Combine optional XML elements with `xmlconcat`, using NULL to skip absent elements: `xmlconcat(xmlelement(NAME req, required), CASE WHEN optional IS NOT NULL THEN xmlelement(NAME opt, optional) END)`.

example
SELECT xmlconcat(xmlelement(NAME name, name), CASE WHEN phone IS NOT NULL THEN xmlelement(NAME phone, phone) END) FROM contacts;
XML with optional phone element only when present

XMLTABLE

PG 10+setof record

Converts XML data into a relational table. Evaluates XPath expressions to extract columns from XML nodes.

DeveloperData Eng

Signature

XMLTABLE ( [XMLNAMESPACES (...),] row_xpath PASSING xml COLUMNS col_name type PATH col_xpath [DEFAULT val] [, ...] ) → setof record

Parameters

ParameterTypeDescription
row_xpathtextXPath expression that selects the rows
xml_docxmlSource XML document
col_name type PATH col_xpathcolumn definitionsColumn definitions with path expressions

Examples

sql
SELECT * FROM XMLTABLE('/inventory/item' PASSING '<inventory><item><id>1</id><name>Widget</name><qty>10</qty></item></inventory>'::xml COLUMNS id integer PATH 'id', name text PATH 'name', qty integer PATH 'qty');
id|name |qty 1 |Widget |10
sql
SELECT t.* FROM xml_responses r, XMLTABLE('/response/item' PASSING r.xml_data COLUMNS id bigint PATH '@id', title text PATH 'title', price numeric PATH 'price' DEFAULT 0) AS t;
XML response rows as a typed SQL result set
sql
SELECT t.* FROM feeds f, XMLTABLE(XMLNAMESPACES('http://example.com/ns' AS ns), '/ns:feed/ns:entry' PASSING f.raw_xml COLUMNS entry_id text PATH 'ns:id', published date PATH 'ns:published', summary text PATH 'ns:summary') AS t;
Namespaced Atom feed entries as typed rows
sql
INSERT INTO products (sku, name, price) SELECT t.sku, t.name, t.price FROM staging_xml, XMLTABLE('/catalog/product' PASSING staging_xml.payload COLUMNS sku text PATH '@sku', name text PATH 'name', price numeric PATH 'price' DEFAULT 0) AS t;
Rows inserted from XML payload into a relational table
Anti-PatternParsing XML into rows in application code instead of using XMLTABLE

Pulling XML documents from PostgreSQL into application code and iterating over nodes to insert rows one by one is extremely slow: it requires one round-trip per row and prevents the database from using set-based INSERT optimisations.

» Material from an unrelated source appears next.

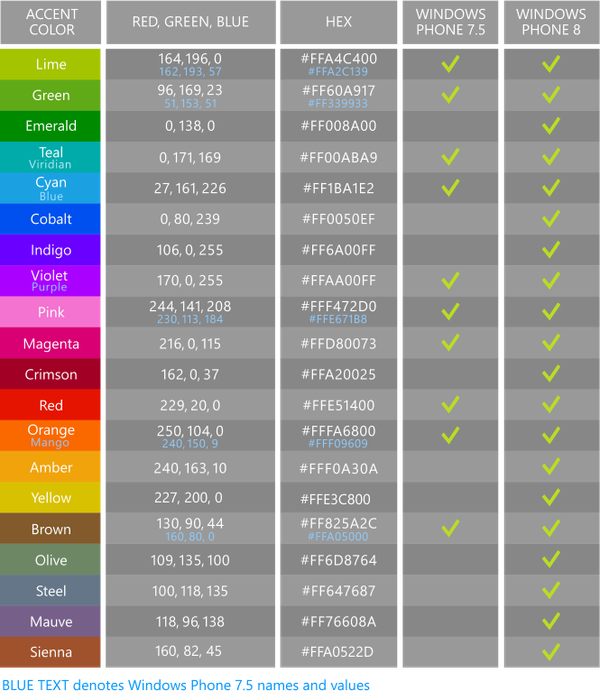Click the Red, Green, Blue column header
Image resolution: width=600 pixels, height=691 pixels.
190,22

✓ Instead: Use `INSERT INTO … SELECT … FROM XMLTABLE(…)` to shred the XML and write all rows in a single server-side statement.

Use `XMLTABLE` to shred XML responses from external APIs into rows directly in SQL, avoiding application-side XML parsing. The COLUMNS clause maps XPath expressions to typed columns.